SEEMS at present the popular rallying-cry, and it is not unworthy of those who raise it. It is the fashion of the people of England to strain at gnats and swallow camels. Whatever good or bad arguments have been used to attack or defend the Police, the only just ground for the present cry against it is the expense of the establishment—an expense of which those who most grumble have shown on every occasion the most lamentable ignorance. The people pay a tax on every fire they light, to enable the Cor- poration of London to pull down bridges and churches and spend millions in rebuilding them, yet no man lifts his voice against that extortion ; or if he do, he addresses a desert: but if a citizen get up and complain of the grievous affliction of not being allowed to get drunk and make a row in the streets, he is listened to and cheered, because it is against the Police. If the Police system be a bad one, let it be remedied ; but let its corruptions be investi- gated and proved. Don't let it be condemned on mere assertion. It was established after a very painstaking inquiry ; no such in- quiry has been instituted respecting its defects ; and of those that are alleged against it, not the slightest attempt has been made to discriminate between such as are essential to the system, and such as are accidental. No man has yet endeavoured to separate the personal conduct of offending officers from the regulations of the Commissioners; or to compare the value of the protection which the Police affords with the restraint on personal liberty which it is presumed to exercise. If a robbery or a riot occur, the my is—" The Police is useless, it gives no protection ;" if an officer, in attempting to detect a robbery or to prevent a riot, takes the smallest liberty with the. robber or rioter, the cry is—" The Police is an unconstitutional force ; it is hostile to the liberty of the subject." If an encroach- ment on the liberty of the subject be necessary for the preserva- tion of his property—if it be requisite to coerce pickpockets in order to secure purses—what wretched folly is it for those to blame the coercion who wish purses to be secure ? If the only freedom worthy of an Englishman is freedom to the thief as well as to the true man, each in his vocation, for consistency's sake, down not with the Police only, but with the gaols and the courts.

If the only question between the New Police and the Old Watchmen be the expense, let it be recollected that we pay the former for acting, and that we paid the latter for sleeping; that in the case of the Police, there is a creditor as well as debtor side of the account, while in that of the watchmen it was all give out and nothing come in.
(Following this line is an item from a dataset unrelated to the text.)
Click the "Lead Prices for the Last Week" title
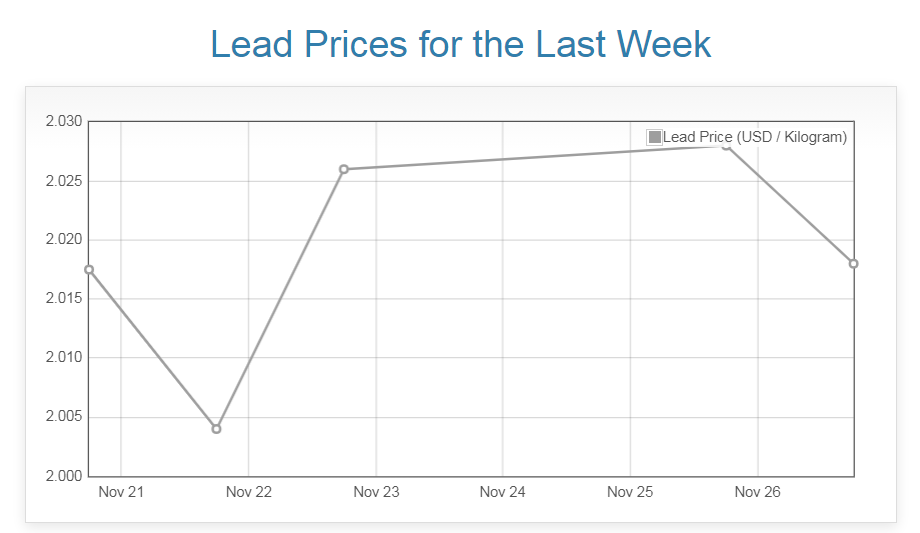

If at present we are charged high, we have at least the satisfaction of getting something for our money: under the old system, we paid moderately—so at least it is con- tended—but we got nothing for our payment. We oppose not—indeed we contend for—any modification in the New Police which may make it more efficient for the discovery and arrest of the knavish, and more courteous to the honest part of the community ; nay, we object not to its dissolution, and the institution of a newer police, if these two objects may be more readily attained in that way; but let the inquiry proceed rationally —let us judge before we condemn ; and that we may judge just judgment, let us hear the evidence on both sides.